# Clean and format Ademe data

Imports

In [None]:
import pandas as pd

### Load and concat data

In [None]:
existant = pd.read_csv('data/existant74.csv')
neuf = pd.read_csv('data/neuf74.csv')

Add `data_source` column to differenciate existings from new

In [None]:
existant['data_source'] = 'existant'
neuf['data_source'] = 'existant'

Concat

In [None]:
df = pd.concat([existant, neuf], ignore_index=True)

In [None]:
print('existant', len(existant.columns))
print('neuf', len(neuf.columns))
print('df:', len(df.columns))

### Check NAs

In [None]:
df.isna().sum()

### Add data from `communes-france-2025.csv`

Load communes and keep only interesting columns

In [None]:
communes = pd.read_csv('../web/application/datasets/communes-france-2025.csv')
communes = communes[['code_insee', 'population', 'superficie_km2', 'densite', 'altitude_moyenne', 'grille_densite_texte']]

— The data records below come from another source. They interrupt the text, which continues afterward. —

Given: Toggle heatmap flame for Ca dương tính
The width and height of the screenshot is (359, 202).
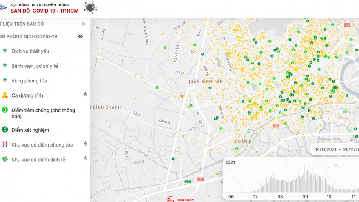Looking at the screenshot, I should pyautogui.click(x=85, y=95).
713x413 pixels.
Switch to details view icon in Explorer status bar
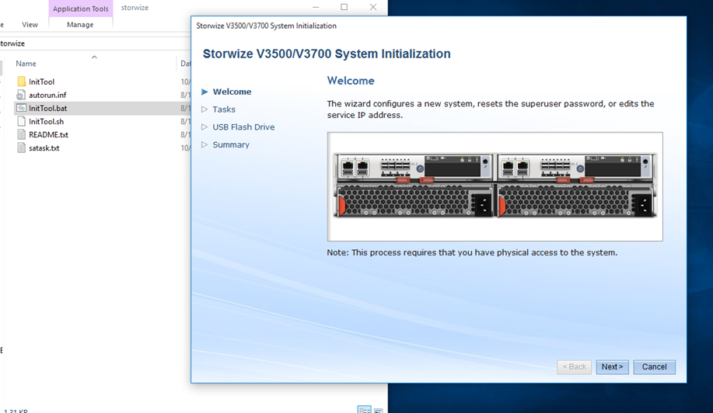[364, 409]

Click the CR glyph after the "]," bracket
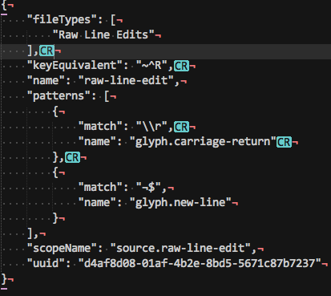point(46,51)
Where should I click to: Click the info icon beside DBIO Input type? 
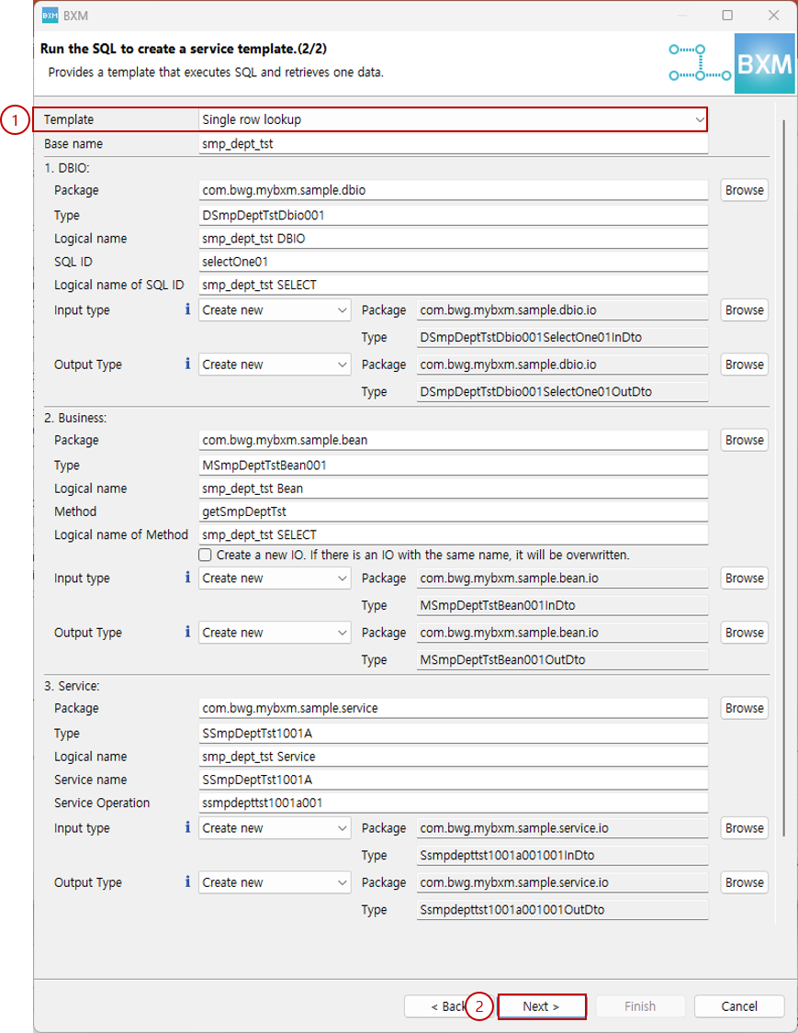[187, 310]
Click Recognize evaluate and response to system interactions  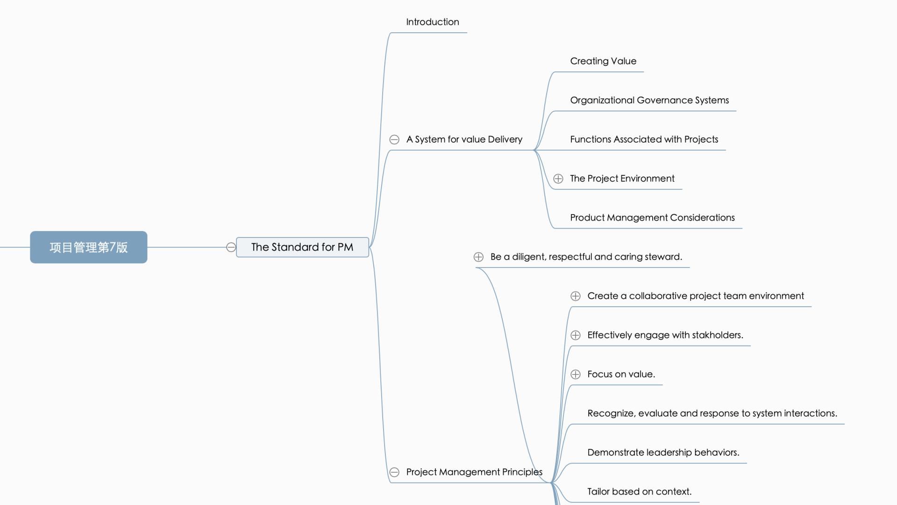[x=711, y=412]
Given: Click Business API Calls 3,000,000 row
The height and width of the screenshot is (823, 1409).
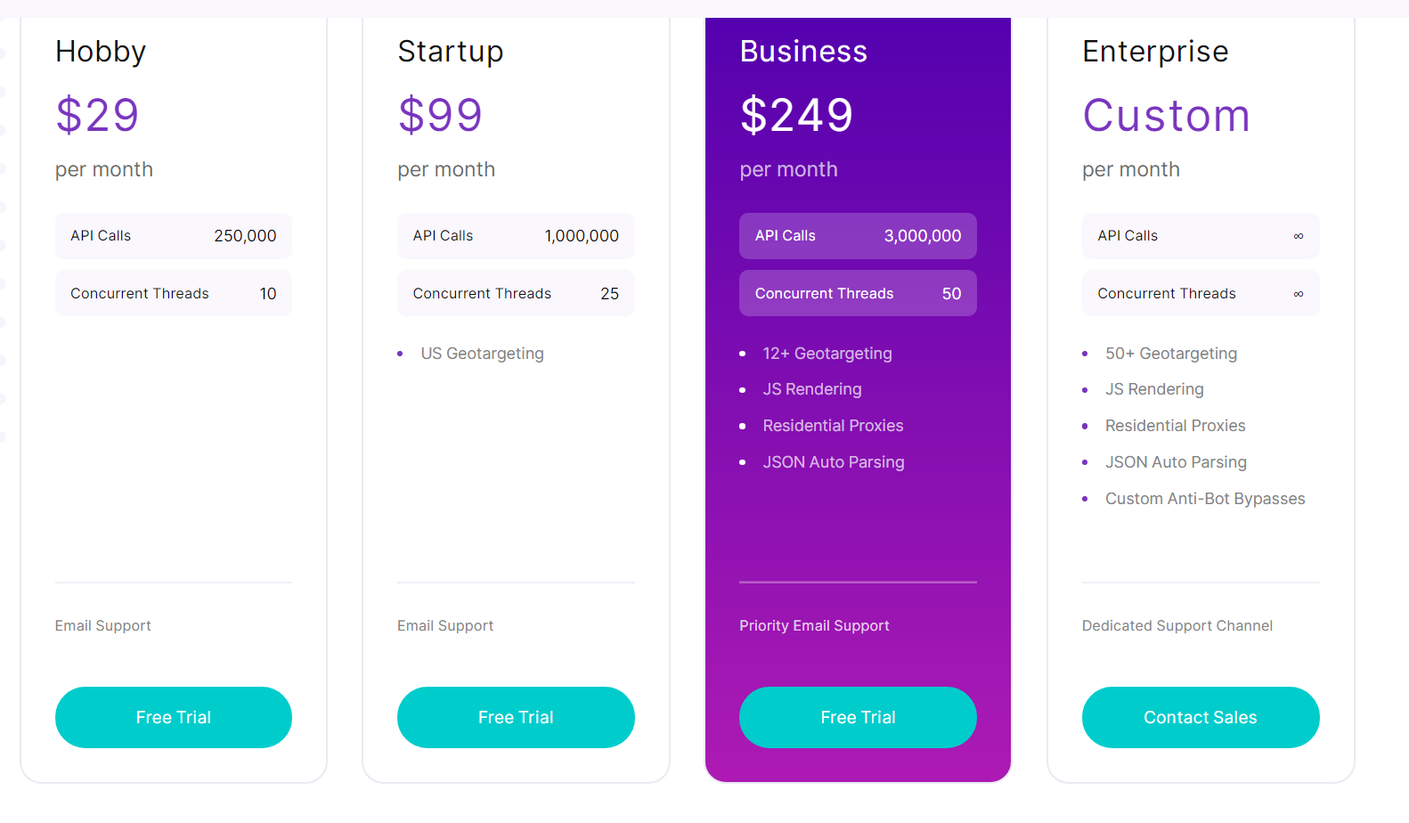Looking at the screenshot, I should tap(858, 236).
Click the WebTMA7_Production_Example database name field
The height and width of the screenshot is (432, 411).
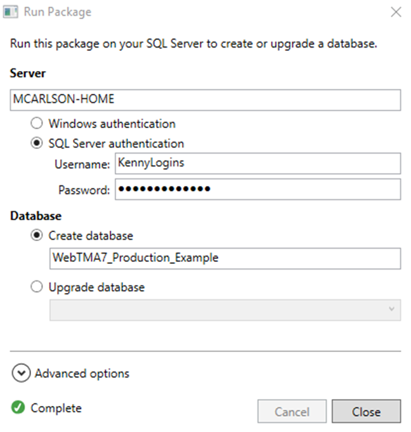click(x=225, y=258)
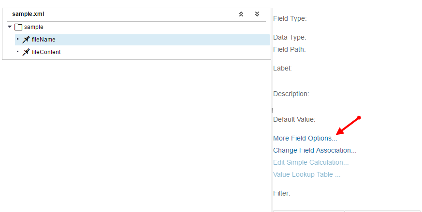Select the fileName field in tree
The image size is (422, 212).
[142, 40]
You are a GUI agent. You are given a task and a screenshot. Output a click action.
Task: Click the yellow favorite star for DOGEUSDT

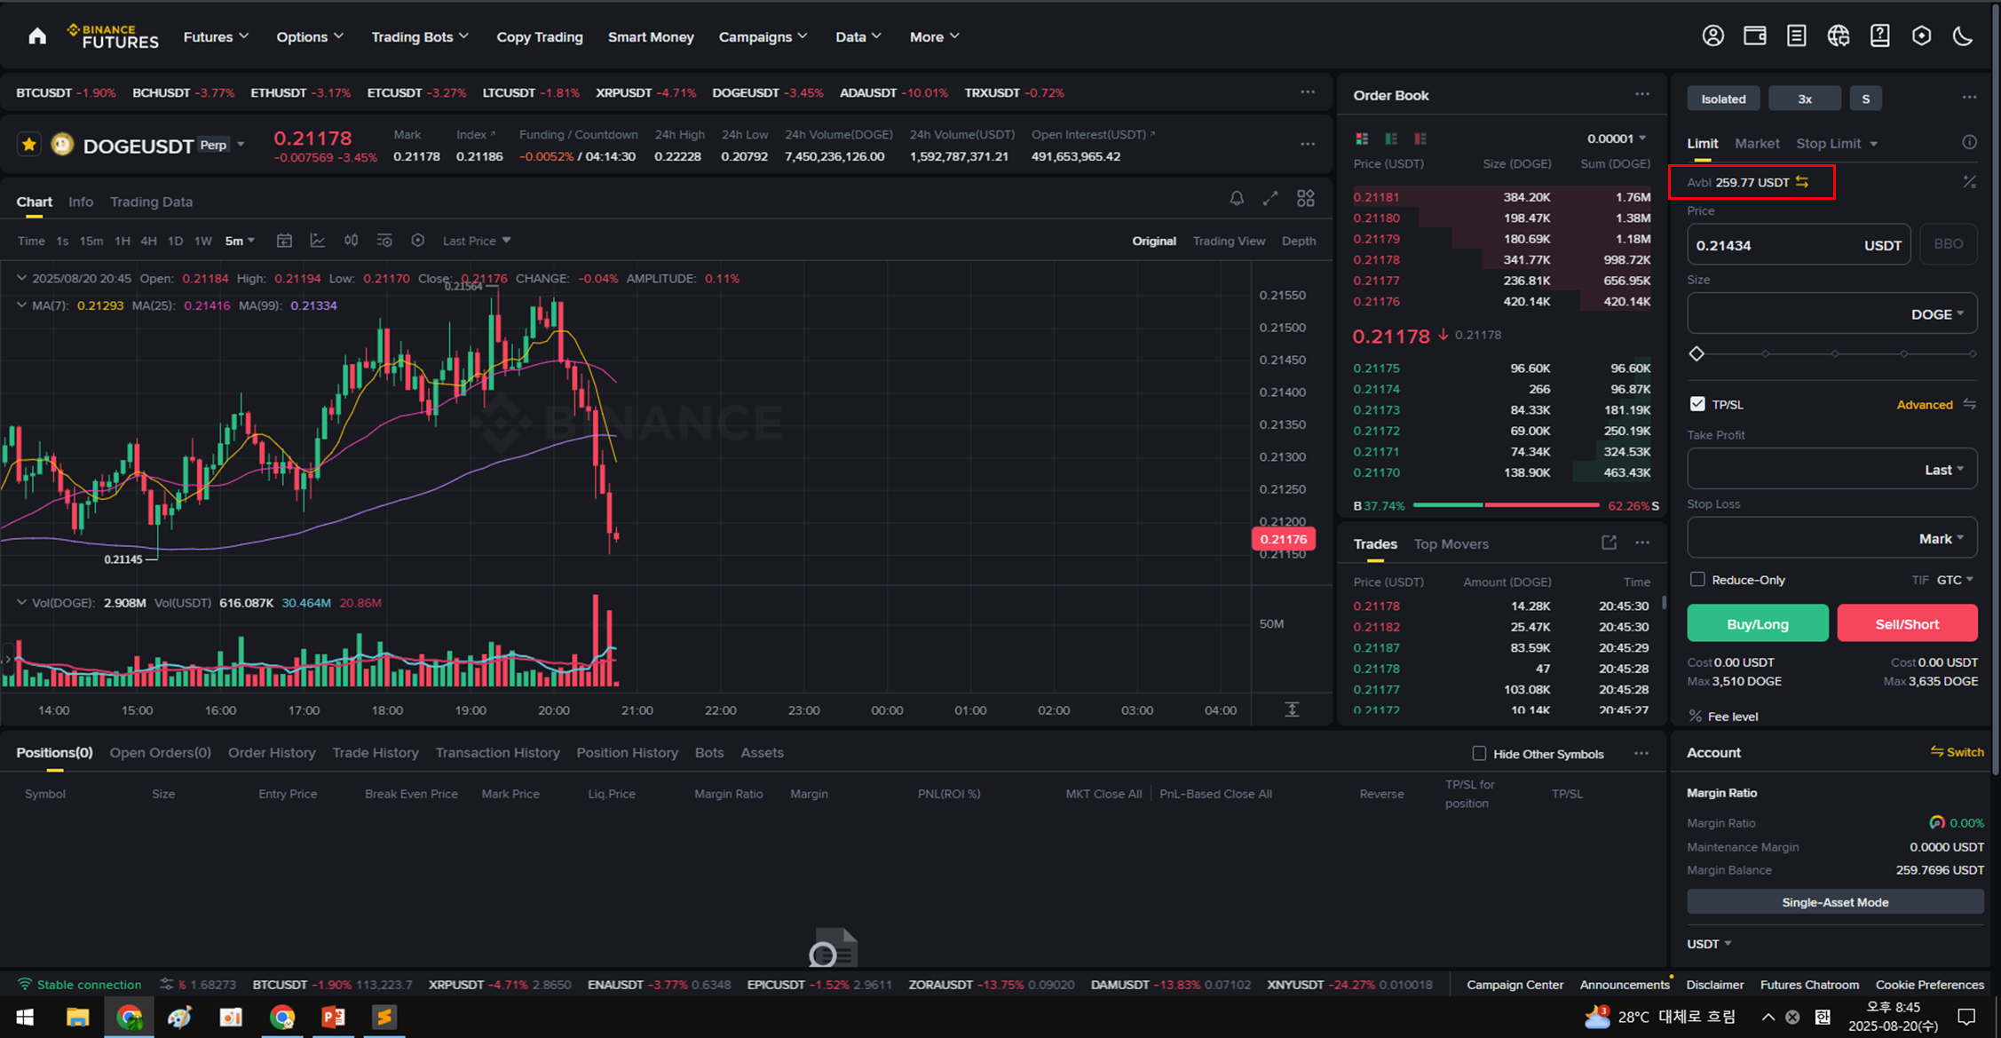(x=29, y=145)
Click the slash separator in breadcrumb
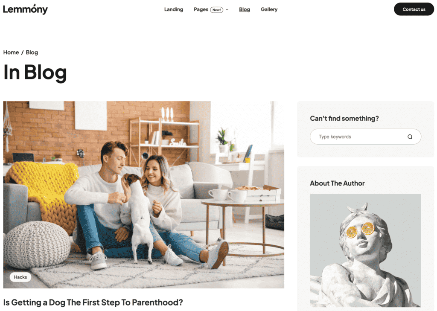 (x=22, y=52)
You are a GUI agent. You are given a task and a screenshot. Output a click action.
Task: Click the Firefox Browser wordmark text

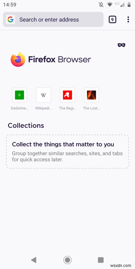[x=59, y=60]
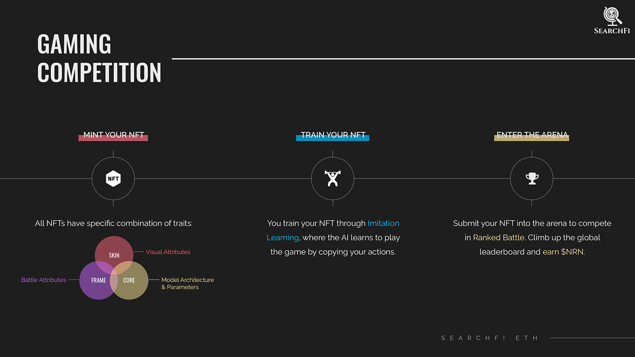This screenshot has height=357, width=635.
Task: Open the Imitation Learning link
Action: (333, 231)
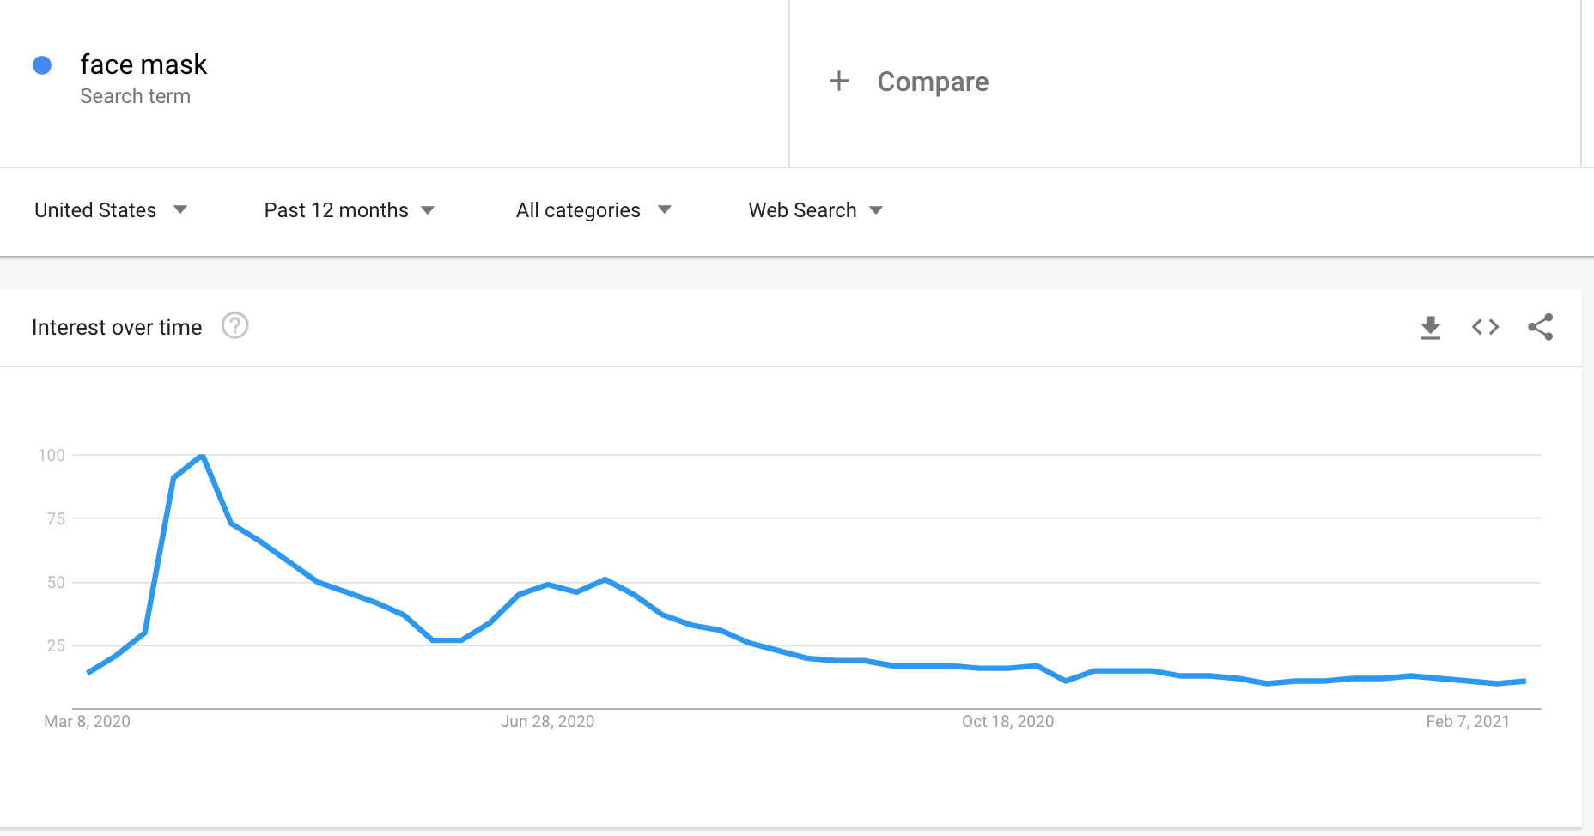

Concat data and check for non match

In [None]:
merged_df = pd.merge(df, communes, left_on='code_insee_ban', right_on='code_insee', how='left', indicator=True)
unmatched_rows = merged_df[merged_df['_merge'] == 'left_only']

### Fix non matched

Annecy makes a mess, little cities got grouped with Annecy, being now called CA Grand Annecy

In [None]:
old_annecy_insees = unmatched_rows['code_insee_ban'].unique()
old_annecy_insees

Drop Montmin 74187 (318 peoples). , It's a new city created after the fusion. Replace `old_annecy_insees` with Annecy insee 74010

In [None]:
df = df[df['code_insee_ban'] != 74187] # Drop Montmin
df['code_insee_ban'] = df['code_insee_ban'].replace(old_annecy_insees, 74010) # replace old insee to new insee

Remerge 

In [None]:
merged_df = pd.merge(df, communes, left_on='code_insee_ban', right_on='code_insee', how='left')
merged_df = merged_df.drop(columns=['code_insee'])

### Fix `classe_altitude`

In [None]:
def categoriser_altitude(altitude):
    """
    Affecte chaque logement à une tranche d'altitude
    
    Cette fonction permet de regrouper les logements selon leur altitude
    pour faciliter les analyses comparatives entre vallées et montagnes.
    
    Args:
        altitude (float): Altitude du logement en mètres
        
    Returns:
        str: Label de la tranche d'altitude correspondante
    """
    # Gestion des valeurs manquantes
    if pd.isna(altitude):
        return pd.NA
    
    # Attribution de la tranche selon les seuils définis
    if altitude < 600:
        return "0-600m (Vallée)"
    elif altitude < 1200:
        return "600-1200m (Colline)"
    elif altitude < 1800:
        return "1200-1800m (Montagne)"
    elif altitude < 2500:
        return "1800-2500m (Haute montagne)"
    else:
        return ">2500m (Très haute montagne)"

In [None]:
merged_df['classe_altitude'] = merged_df['altitude_moyenne'].apply(categoriser_altitude)

### Add `categorie_dpe`

In [None]:
def categoriser_dpe(etiquette):
    if etiquette in ['A', 'B']:
        return 'Bons (A-B)'
    elif etiquette in ['C', 'D']:
        return 'Moyens (C-D)'
    elif etiquette == 'E':
        return 'Médiocres (E)'
    else:  # F ou G
        return 'Passoires (F-G)'

In [None]:
merged_df['categorie_dpe'] = merged_df['etiquette_dpe'].apply(categoriser_dpe)

### Add `passoire`

In [None]:
merged_df['passoire'] = merged_df['etiquette_dpe'].isin(['F', 'G'])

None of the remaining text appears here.